DELTA OBSCURA

We are the team behind Mission Cyber Sentinel, a mission dedicated to securing 446,000 digital assets globally.

Our Partners

Mission Vector Zero

Mission Vector Zero

Mission Vector Zero is dedicated to uncovering high-impact vulnerabilities in 30+ targets, each demonstrably affecting over 250,000 users or digital assets, and meeting the severity threshold of CVSS 6.0 or VRT P1-P3 classification.

Mission Details

Start Date: Nov 02, 2025

Status: Ongoing

Contributors: 3

Description

Through Mission Vector Zero, we aim to identify vulnerabilities in widely used systems and software. Our focus spans the entire technology stack, from web applications to hardware with deliberate emphasis on high-impact, widely adopted targets. Every finding must meet strict, verifiable criteria for impact and adoption.

Scope (for our team)

In scope (examples):

  • Web applications
  • Binaries and executables
  • Servers and server software
  • Frameworks and operating systems
  • Libraries, extensions, and packages
  • Hardware and firmware
  • Closed & open-source software
  • Public and private bug bounty targets

Note: Inclusion in scope does not mean every category will be actively tested. These are potential target types available for selection.

Objectives

  1. Identify at least one 0-day vulnerability across 30 high-value targets.
  2. Each target must have a documented and verifiable user base of ≥ 250,000 users.
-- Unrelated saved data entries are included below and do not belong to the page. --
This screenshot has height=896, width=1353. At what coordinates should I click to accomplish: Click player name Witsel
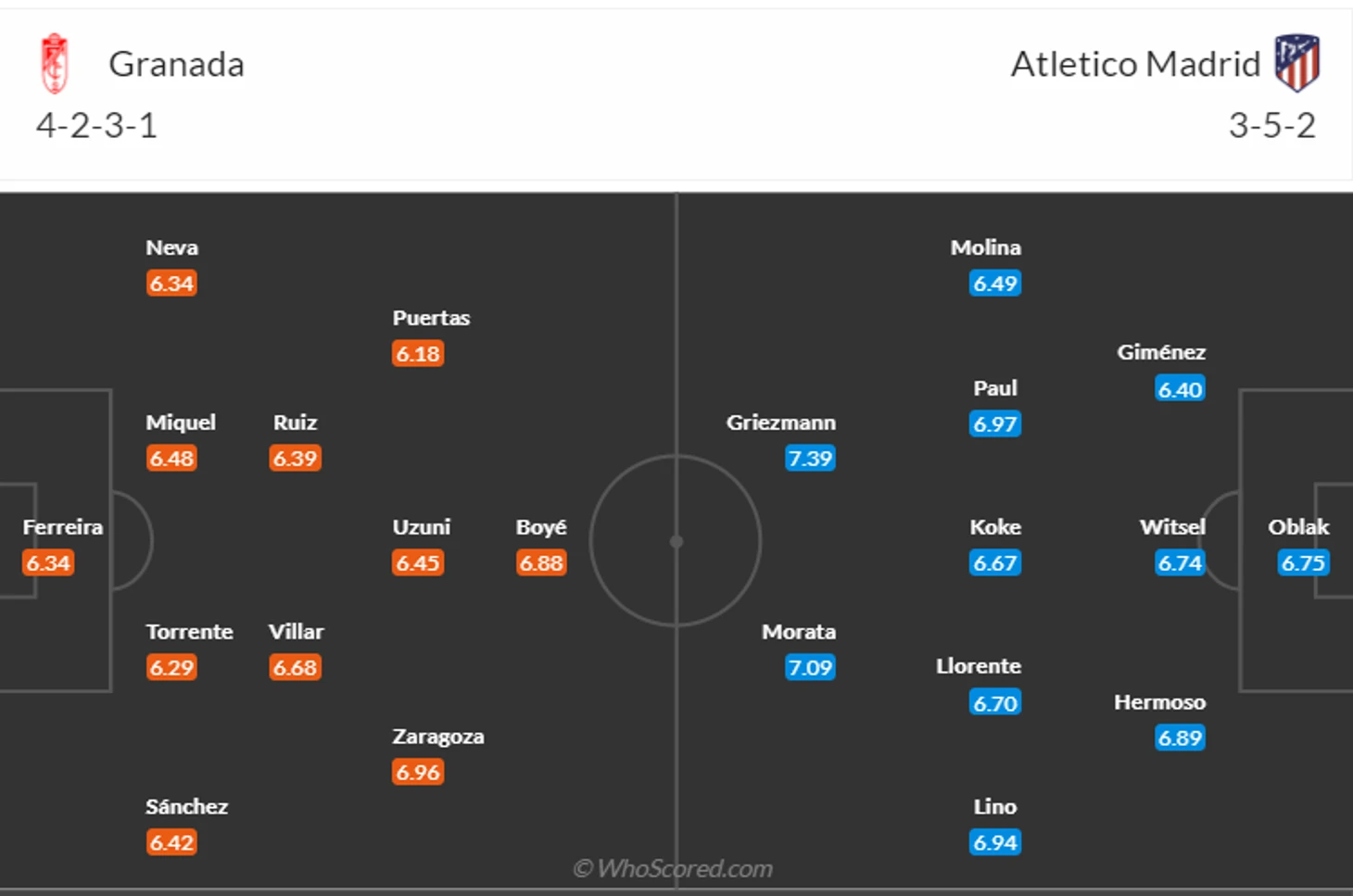pos(1172,527)
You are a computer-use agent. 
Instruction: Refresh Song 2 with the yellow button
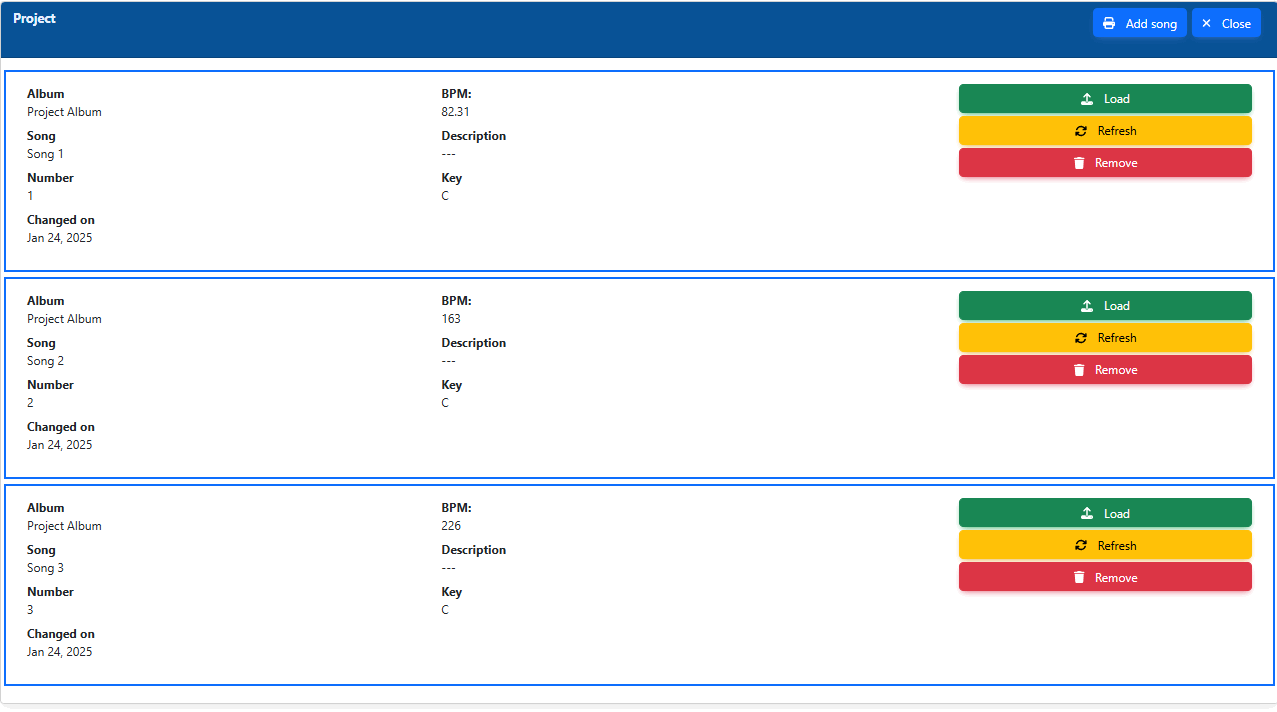[1105, 338]
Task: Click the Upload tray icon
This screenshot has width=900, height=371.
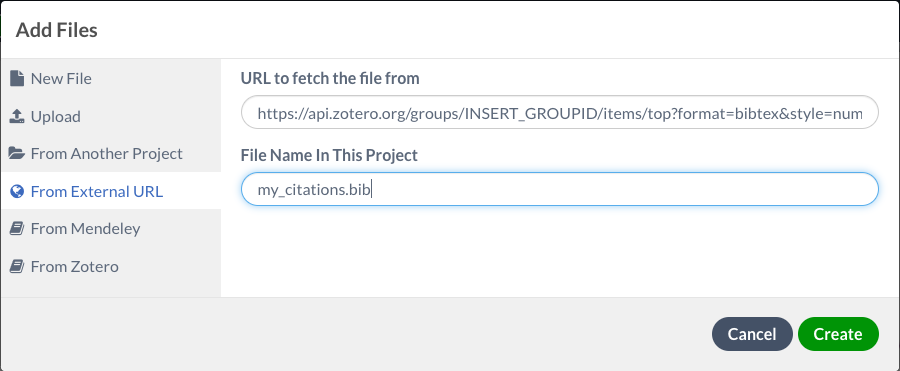Action: tap(17, 116)
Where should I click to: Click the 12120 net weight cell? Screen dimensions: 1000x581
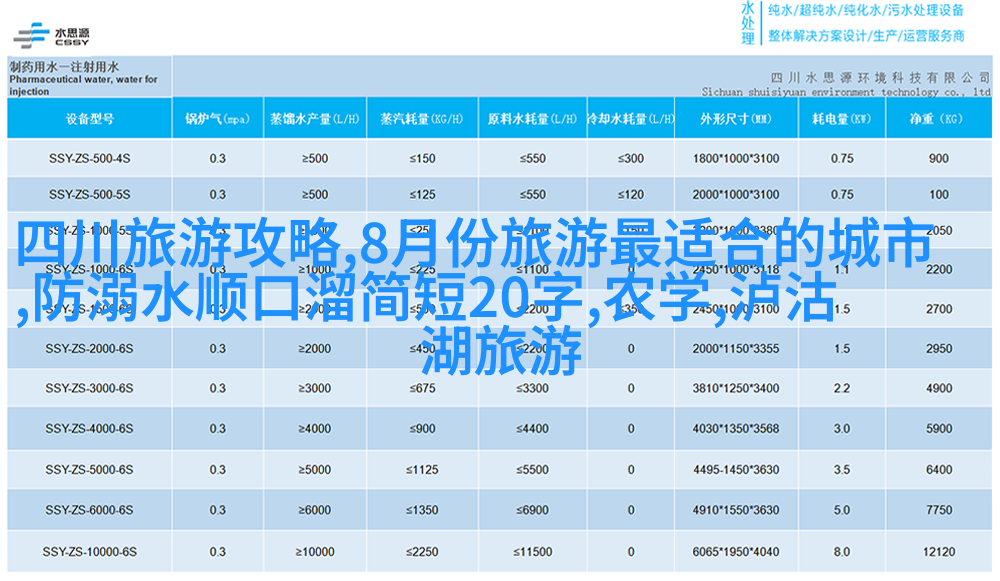(938, 551)
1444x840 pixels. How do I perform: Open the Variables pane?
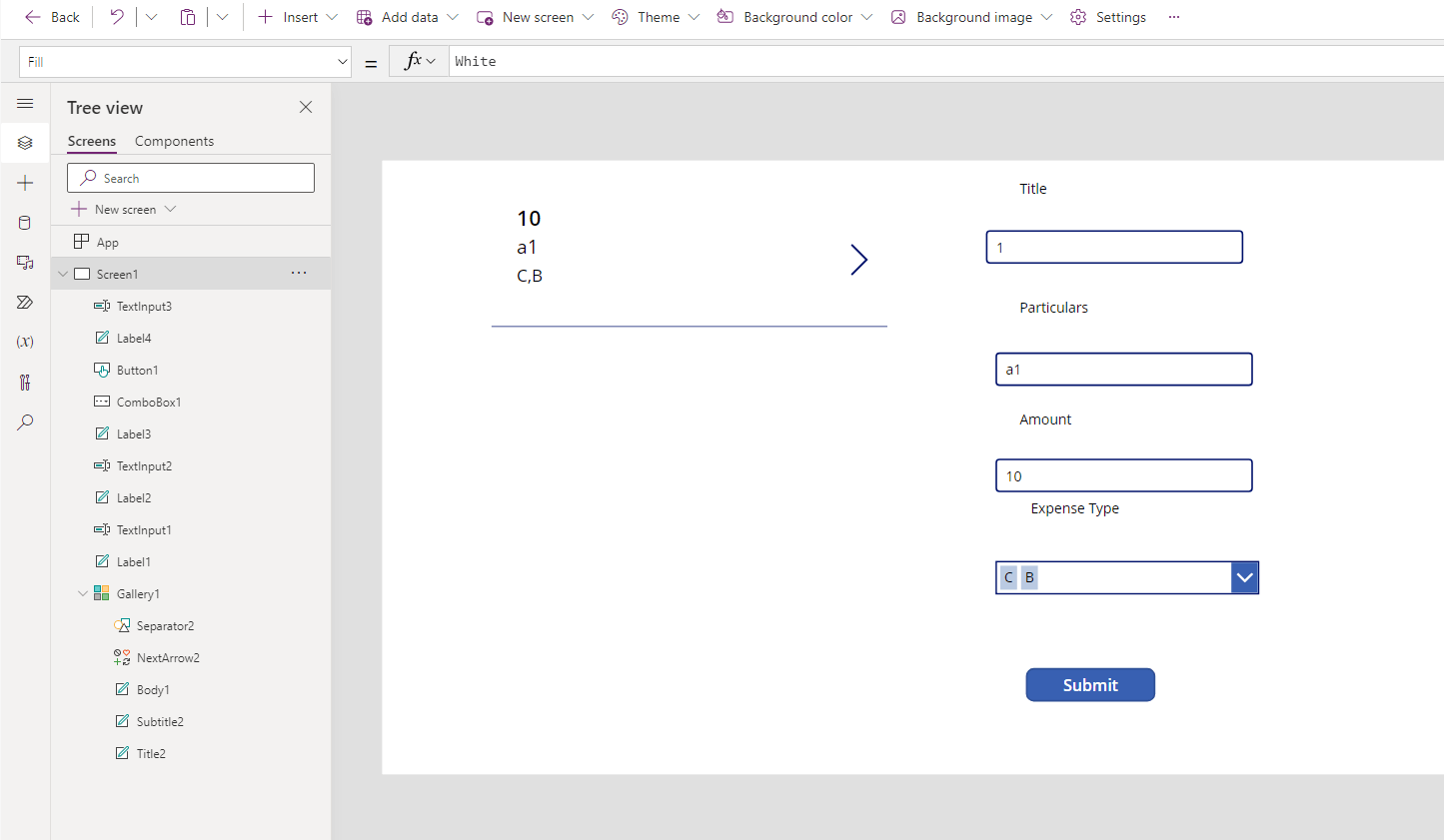(x=25, y=342)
Vulnerability Acceptance Criteria

We will not pursue low-impact or trivial issues. Each vulnerability considered for this mission must meet the following standards:

  • Must be scored using the CVSS v3 calculator, confirming a severity score of 6.0 or higher
  • Alternatively, when using Bugcrowd’s Vulnerability Rating Taxonomy (VRT), only P1-P3 vulnerabilities qualify

Transparency

Unlike previous missions focused on CVE hunting, we cannot always disclose full details of the vulnerabilities identified, especially for private bug bounty or government engagements (e.g., Department of Defense).
Instead, for institutional verification, we will provide the following metadata:

  • Reporter name
  • Timestamp
  • Report ID

Progress

Current mission progress:

Researcher Target Vulnerability Submission Date Severity Report ID
Alasdair Gorniak NASA Sensitive Data Exposure 16 Sep 2025 18:11:06 UTC P3 49ee435c-5e66-4093-ac6d-e76835e9fba0
Xoriath ProjectSend Cross-Site Scripting 24 Jun 2025 High (8.8) CVE-2025-13232
Daeda1us Apache Druid Weak PRNG 20 Jul 2025 Critical (9.8) CVE-2025-59390

Milestones

NASA P3 Vuln (3.3%)
ProjectSend XSS (3.3%)
Apache CVE-2025-59390 (3.3%)
Remaining

Contributors

Name Date Joined
Alasdair Gorniak Nov 02, 2025
Alexandru Ionut Raducu (Xoriath) Nov 23, 2025
Luke Smith (Daeda1us) Nov 30, 2025

Timeline of Events

Oct 27, 2025

Alasdair Gorniak identified a sensitive data exposure vulnerability on one of the National Aeronautics and Space Administration (NASA) subdomains. The vulnerability was submitted on Sep 16, 2025 and was resolved on Oct 27, 2025.

Nov 23, 2025

Alexandru Ionut Raducu identified a XSS vulnerability in ProjectSend and later increased the severity of the vulnerability from a simple XSS to full administrator account takeover.

Nov 30, 2025

Luke Smith (Daeda1us) discovered that Apache Druid versions through 34.0.0 use a weak, guessable fallback secret for signing Kerberos authentication cookies when druid.auth.authenticator.kerberos.cookieSignatureSecret is not configured. Because the system relies on ThreadLocalRandom, a non-cryptographic PRNG, attackers may be able to predict or forge tokens. The issue also results in each node generating its own secret, causing inconsistent authentication behavior in distributed clusters.